Entries shown START

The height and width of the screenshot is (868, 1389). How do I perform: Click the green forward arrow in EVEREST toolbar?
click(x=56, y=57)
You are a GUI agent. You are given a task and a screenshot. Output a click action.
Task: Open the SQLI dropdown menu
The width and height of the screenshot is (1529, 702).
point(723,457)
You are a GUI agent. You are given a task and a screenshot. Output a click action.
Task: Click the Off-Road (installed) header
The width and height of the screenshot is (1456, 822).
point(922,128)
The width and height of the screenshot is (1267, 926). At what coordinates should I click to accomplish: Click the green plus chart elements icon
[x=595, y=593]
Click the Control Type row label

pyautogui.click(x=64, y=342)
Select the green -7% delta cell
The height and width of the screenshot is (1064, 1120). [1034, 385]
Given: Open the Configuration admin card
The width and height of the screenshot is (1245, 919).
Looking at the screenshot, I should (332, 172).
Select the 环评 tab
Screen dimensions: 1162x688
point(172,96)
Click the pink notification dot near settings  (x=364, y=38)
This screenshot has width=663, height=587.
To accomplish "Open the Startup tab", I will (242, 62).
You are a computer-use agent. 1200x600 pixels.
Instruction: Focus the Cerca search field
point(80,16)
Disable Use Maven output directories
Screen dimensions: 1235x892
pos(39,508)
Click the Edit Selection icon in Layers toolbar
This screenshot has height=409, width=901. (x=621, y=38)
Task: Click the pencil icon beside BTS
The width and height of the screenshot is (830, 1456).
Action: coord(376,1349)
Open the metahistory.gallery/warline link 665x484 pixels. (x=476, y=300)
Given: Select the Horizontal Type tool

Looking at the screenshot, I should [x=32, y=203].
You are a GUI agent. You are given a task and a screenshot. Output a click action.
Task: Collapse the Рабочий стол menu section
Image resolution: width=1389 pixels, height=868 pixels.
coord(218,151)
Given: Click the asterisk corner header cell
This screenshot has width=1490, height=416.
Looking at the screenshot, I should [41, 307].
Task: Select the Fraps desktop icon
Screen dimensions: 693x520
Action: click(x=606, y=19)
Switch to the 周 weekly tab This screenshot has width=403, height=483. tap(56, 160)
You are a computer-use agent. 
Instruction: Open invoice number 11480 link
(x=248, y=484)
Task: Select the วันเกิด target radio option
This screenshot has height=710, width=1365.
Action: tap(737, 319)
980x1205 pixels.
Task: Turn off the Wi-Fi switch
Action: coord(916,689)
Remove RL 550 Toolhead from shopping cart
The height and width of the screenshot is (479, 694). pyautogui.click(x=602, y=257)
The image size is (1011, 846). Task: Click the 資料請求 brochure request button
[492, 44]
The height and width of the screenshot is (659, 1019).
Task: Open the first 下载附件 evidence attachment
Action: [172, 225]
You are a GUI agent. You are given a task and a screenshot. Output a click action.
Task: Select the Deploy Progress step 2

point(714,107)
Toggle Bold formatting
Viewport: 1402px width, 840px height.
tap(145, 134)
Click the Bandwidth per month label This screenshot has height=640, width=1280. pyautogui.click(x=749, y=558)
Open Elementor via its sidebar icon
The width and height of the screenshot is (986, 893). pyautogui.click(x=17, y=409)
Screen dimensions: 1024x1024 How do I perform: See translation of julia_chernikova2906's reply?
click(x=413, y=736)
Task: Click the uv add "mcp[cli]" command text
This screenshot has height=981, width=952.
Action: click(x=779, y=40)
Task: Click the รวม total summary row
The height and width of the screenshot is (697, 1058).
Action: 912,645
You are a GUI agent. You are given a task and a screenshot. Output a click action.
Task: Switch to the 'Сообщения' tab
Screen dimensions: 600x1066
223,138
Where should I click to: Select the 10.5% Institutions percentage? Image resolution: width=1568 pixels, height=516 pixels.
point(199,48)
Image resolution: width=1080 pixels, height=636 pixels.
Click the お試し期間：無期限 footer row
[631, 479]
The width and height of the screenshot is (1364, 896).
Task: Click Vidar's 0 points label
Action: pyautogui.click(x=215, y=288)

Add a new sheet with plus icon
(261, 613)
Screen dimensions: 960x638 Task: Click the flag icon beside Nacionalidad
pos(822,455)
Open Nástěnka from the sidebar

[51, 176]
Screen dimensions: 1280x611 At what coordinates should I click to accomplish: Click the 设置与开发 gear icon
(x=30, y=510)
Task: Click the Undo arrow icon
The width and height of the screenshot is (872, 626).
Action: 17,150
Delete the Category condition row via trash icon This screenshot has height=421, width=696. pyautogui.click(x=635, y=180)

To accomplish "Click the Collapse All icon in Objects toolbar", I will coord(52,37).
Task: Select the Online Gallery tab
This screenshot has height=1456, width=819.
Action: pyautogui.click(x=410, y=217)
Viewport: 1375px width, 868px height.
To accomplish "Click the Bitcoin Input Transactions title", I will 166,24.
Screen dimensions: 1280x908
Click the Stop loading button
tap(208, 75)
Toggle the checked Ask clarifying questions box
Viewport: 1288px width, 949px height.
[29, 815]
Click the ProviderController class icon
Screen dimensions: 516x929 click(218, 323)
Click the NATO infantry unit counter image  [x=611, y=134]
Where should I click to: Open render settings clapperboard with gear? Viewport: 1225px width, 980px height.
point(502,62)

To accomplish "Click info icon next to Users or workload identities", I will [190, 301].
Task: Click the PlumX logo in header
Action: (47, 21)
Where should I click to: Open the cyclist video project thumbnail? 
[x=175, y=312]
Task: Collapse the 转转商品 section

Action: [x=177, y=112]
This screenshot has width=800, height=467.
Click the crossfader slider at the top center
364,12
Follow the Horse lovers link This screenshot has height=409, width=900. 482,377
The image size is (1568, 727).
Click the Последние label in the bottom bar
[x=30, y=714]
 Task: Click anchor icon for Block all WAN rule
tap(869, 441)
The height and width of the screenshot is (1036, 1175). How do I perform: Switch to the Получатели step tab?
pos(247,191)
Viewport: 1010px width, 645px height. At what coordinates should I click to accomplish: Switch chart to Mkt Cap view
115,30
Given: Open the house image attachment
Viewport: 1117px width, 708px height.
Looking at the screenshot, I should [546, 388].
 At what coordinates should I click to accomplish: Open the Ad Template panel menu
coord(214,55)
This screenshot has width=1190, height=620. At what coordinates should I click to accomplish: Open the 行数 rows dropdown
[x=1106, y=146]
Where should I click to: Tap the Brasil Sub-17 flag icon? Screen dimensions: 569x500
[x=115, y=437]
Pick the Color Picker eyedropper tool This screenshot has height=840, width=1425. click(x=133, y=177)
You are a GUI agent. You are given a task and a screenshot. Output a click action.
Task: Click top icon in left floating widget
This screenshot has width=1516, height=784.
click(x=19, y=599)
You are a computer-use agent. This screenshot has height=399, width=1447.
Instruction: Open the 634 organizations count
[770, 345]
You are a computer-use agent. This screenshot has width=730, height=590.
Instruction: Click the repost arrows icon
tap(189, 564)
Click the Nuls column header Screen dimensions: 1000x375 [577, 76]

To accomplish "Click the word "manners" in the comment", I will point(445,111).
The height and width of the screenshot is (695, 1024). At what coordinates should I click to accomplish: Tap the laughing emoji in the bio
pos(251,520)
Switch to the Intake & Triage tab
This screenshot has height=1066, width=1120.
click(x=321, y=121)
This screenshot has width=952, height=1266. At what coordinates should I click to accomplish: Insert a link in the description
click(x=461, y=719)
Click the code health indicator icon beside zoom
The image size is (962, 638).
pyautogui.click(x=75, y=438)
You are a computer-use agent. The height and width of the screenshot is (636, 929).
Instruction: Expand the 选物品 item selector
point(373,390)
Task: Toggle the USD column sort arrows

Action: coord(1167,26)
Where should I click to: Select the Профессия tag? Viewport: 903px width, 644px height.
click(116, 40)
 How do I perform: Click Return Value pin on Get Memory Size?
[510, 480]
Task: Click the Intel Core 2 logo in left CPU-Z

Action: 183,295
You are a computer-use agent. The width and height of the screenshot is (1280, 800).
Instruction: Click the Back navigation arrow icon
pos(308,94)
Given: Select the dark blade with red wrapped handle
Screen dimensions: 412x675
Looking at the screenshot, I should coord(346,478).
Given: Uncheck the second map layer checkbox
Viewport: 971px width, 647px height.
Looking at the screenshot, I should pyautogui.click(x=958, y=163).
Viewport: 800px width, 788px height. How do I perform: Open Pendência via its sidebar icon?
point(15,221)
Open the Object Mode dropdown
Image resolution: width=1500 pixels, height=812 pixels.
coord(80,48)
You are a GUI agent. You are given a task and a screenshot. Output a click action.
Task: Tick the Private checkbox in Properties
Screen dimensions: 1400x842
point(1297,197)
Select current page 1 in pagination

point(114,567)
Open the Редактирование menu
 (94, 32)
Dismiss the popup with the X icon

Entries shown END

● Problem details
Beginning at the line that holds "Task: Click the Intel", copy every line through the end of the entries exactly as given, and only those lines.

● Problem solution
Task: Click the Intel Core 2 logo in left CPU-Z

Action: 183,295
You are a computer-use agent. The width and height of the screenshot is (1280, 800).
Instruction: Click the Back navigation arrow icon
pos(308,94)
Given: Select the dark blade with red wrapped handle
Screen dimensions: 412x675
Looking at the screenshot, I should coord(346,478).
Given: Uncheck the second map layer checkbox
Viewport: 971px width, 647px height.
Looking at the screenshot, I should pyautogui.click(x=958, y=163).
Viewport: 800px width, 788px height. How do I perform: Open Pendência via its sidebar icon?
point(15,221)
Open the Object Mode dropdown
Image resolution: width=1500 pixels, height=812 pixels.
coord(80,48)
You are a GUI agent. You are given a task and a screenshot. Output a click action.
Task: Tick the Private checkbox in Properties
Screen dimensions: 1400x842
point(1297,197)
Select current page 1 in pagination

point(114,567)
Open the Редактирование menu
 (94, 32)
Dismiss the popup with the X icon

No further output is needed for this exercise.